» **Problem statement**: Write the data out again in full, with no departure from the original.

Source records
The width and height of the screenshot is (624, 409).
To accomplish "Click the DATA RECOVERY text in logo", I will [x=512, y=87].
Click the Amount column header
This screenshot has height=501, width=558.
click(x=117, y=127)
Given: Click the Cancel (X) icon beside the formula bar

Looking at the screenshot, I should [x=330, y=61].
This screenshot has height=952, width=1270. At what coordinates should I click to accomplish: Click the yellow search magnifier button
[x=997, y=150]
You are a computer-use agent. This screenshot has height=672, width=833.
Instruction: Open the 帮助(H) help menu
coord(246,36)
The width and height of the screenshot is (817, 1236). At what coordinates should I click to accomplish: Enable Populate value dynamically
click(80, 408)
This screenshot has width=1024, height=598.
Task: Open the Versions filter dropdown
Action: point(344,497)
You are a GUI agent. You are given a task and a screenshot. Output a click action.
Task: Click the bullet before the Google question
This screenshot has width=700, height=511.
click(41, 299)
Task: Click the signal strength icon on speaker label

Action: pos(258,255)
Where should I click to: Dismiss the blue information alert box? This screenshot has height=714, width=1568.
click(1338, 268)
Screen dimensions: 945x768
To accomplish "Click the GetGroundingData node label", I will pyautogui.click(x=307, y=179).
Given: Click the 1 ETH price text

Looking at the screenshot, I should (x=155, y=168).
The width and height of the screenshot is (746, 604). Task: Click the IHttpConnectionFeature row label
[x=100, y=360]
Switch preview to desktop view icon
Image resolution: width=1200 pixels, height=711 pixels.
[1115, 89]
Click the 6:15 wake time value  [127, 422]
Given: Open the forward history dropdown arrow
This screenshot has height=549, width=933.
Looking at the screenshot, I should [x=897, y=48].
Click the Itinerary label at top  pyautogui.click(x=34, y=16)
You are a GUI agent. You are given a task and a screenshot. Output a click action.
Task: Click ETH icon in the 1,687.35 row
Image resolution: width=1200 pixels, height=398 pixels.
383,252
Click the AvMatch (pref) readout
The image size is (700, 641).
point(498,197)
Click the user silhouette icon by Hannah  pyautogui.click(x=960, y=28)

» **Your solution**:
The width and height of the screenshot is (624, 409).
To accomplish "Click the DATA RECOVERY text in logo", I will [x=512, y=87].
Click the Amount column header
This screenshot has height=501, width=558.
click(x=117, y=127)
Given: Click the Cancel (X) icon beside the formula bar

Looking at the screenshot, I should [x=330, y=61].
This screenshot has height=952, width=1270. At what coordinates should I click to accomplish: Click the yellow search magnifier button
[x=997, y=150]
You are a computer-use agent. This screenshot has height=672, width=833.
Instruction: Open the 帮助(H) help menu
coord(246,36)
The width and height of the screenshot is (817, 1236). At what coordinates should I click to accomplish: Enable Populate value dynamically
click(80, 408)
This screenshot has width=1024, height=598.
Task: Open the Versions filter dropdown
Action: point(344,497)
You are a GUI agent. You are given a task and a screenshot. Output a click action.
Task: Click the bullet before the Google question
This screenshot has width=700, height=511.
click(41, 299)
Task: Click the signal strength icon on speaker label

Action: pos(258,255)
Where should I click to: Dismiss the blue information alert box? This screenshot has height=714, width=1568.
click(1338, 268)
Screen dimensions: 945x768
To accomplish "Click the GetGroundingData node label", I will pyautogui.click(x=307, y=179).
Given: Click the 1 ETH price text

Looking at the screenshot, I should (x=155, y=168).
The width and height of the screenshot is (746, 604). Task: Click the IHttpConnectionFeature row label
[x=100, y=360]
Switch preview to desktop view icon
Image resolution: width=1200 pixels, height=711 pixels.
[1115, 89]
Click the 6:15 wake time value  [127, 422]
Given: Open the forward history dropdown arrow
This screenshot has height=549, width=933.
Looking at the screenshot, I should [x=897, y=48].
Click the Itinerary label at top  pyautogui.click(x=34, y=16)
You are a GUI agent. You are given a task and a screenshot. Output a click action.
Task: Click ETH icon in the 1,687.35 row
Image resolution: width=1200 pixels, height=398 pixels.
383,252
Click the AvMatch (pref) readout
The image size is (700, 641).
point(498,197)
Click the user silhouette icon by Hannah  pyautogui.click(x=960, y=28)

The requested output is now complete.